Le principal outil de soutien à la production de logements devrait être, à mon sens, l'assouplissement du PLI. Sur des territoires intermédiaires, il faut penser à ce dispositif, qui est très concentré sur les zones en tension. Les services de l'État ont rejeté notre PLH au motif que nous n'en avons pas besoin aujourd'hui, quand bien même je leur ai fait observer que de nouvelles implantations industrielles étaient annoncées – j'ai déjà deux permis de construire et 357 fiches de poste. Les services de l'État en sont conscients, mais ils ne peuvent pas prendre en considération ces données pour le contrôle du PLH.
Je travaille très bien avec la DDTM, la direction régionale de l'environnement, de l'aménagement et du logement (Dreal) et l'Agence de la transition écologique (Ademe), mais, au stade de l'instruction, elles se disent « coincées » par les outils actuels. Il faut davantage de souplesse et privilégier une approche « bottom-up » : dans le cadre de la décentralisation de la compétence « Habitat », il va falloir aborder ces sujets.
La prime aux maires bâtisseurs instituée par le Gouvernement est méconnue de mes services, alors que j'ai bâti près de huit cents logements en dix ans. J'avais entendu parler de cette aide de deux mille euros par logement, mais je n'ai pas fait le lien et le sous-préfet ne m'en a jamais parlé. Un faible nombre de nos adhérents a utilisé le dispositif et nous allons les réinterroger pour vous en donner les raisons ; peut-être est-il trop restrictif.
Quant à la taxe sur les logements vacants (TLV) et la taxe d'habitation sur les logements vacants (THLV), il faudrait les fusionner et laisser la main aux intercommunalités, qui pourraient proposer au préfet, en fonction des zonages, des mécanismes incitant davantage les propriétaires à rénover. La plupart du temps, les logements sont vacants en raison de leur vétusté. À titre d'exemple, au sein de mon agglomération, plus de 10 % du parc de la commune historique sont vétustes et insalubres. Je n'ai pas trouvé les moyens qui nous permettraient de faire rénover ces logements sans que cela coûte trop cher aux propriétaires. Souvent, dans le cadre d'indivisions avec plusieurs héritiers, personne ne veut mettre la main à la poche. La plupart du temps, les propriétaires préfèrent ne pas louer plutôt qu'investir. Nous multiplions les réunions avec les notaires et autres syndics pour leur demander d'informer que nous accordons des aides aux copropriétés. Il arrive parfois qu'un immeuble entier soit laissé vacant : c'est un problème que nous partageons certainement avec de grandes métropoles comme Marseille.
L'intercommunalité ne me semble pas suffisamment identifiée sur la question du logement.
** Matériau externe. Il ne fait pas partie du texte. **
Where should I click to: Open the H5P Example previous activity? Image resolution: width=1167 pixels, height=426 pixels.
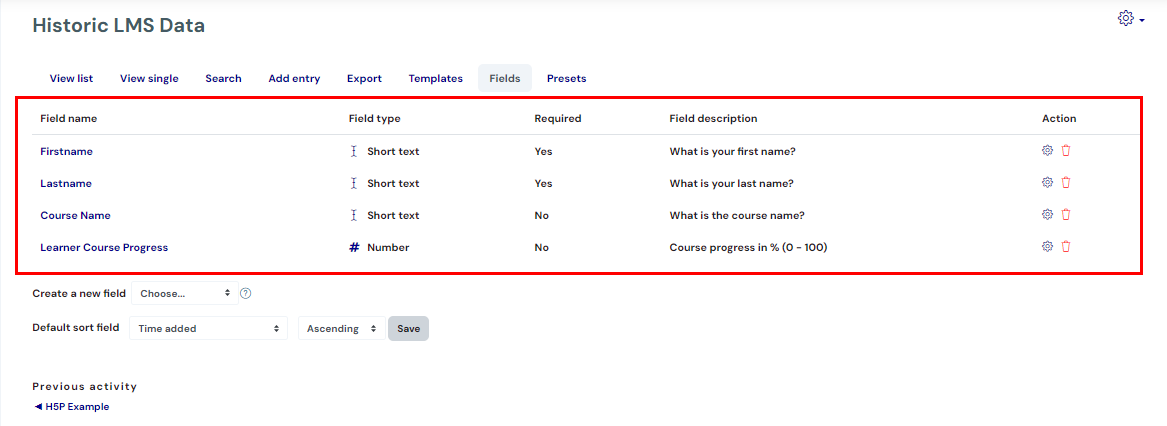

De ce point de vue, la décentralisation, telle que la veut le ministre délégué, présentera un grand intérêt, car nous connaissons les interlocuteurs à l'échelon local. Si on est correctement identifié, ces interlocuteurs se serviront spontanément d'outils comme notre plateforme de rénovation énergétique pour accéder aux financements. Au lieu d'attendre que les gens se rendent à la maison de l'intercommunalité, nous envoyons un bus faire le tour des villes et des villages, en commençant par les quartiers les plus énergivores, pour inciter les habitants à remettre en location ou à vendre leur bien.
S'agissant du ZAN, l'effort de pédagogie devra, à mes yeux, porter sur la densification et la verticalité. Il faut occuper les toits, il existe de nombreuses façons de construire pour densifier.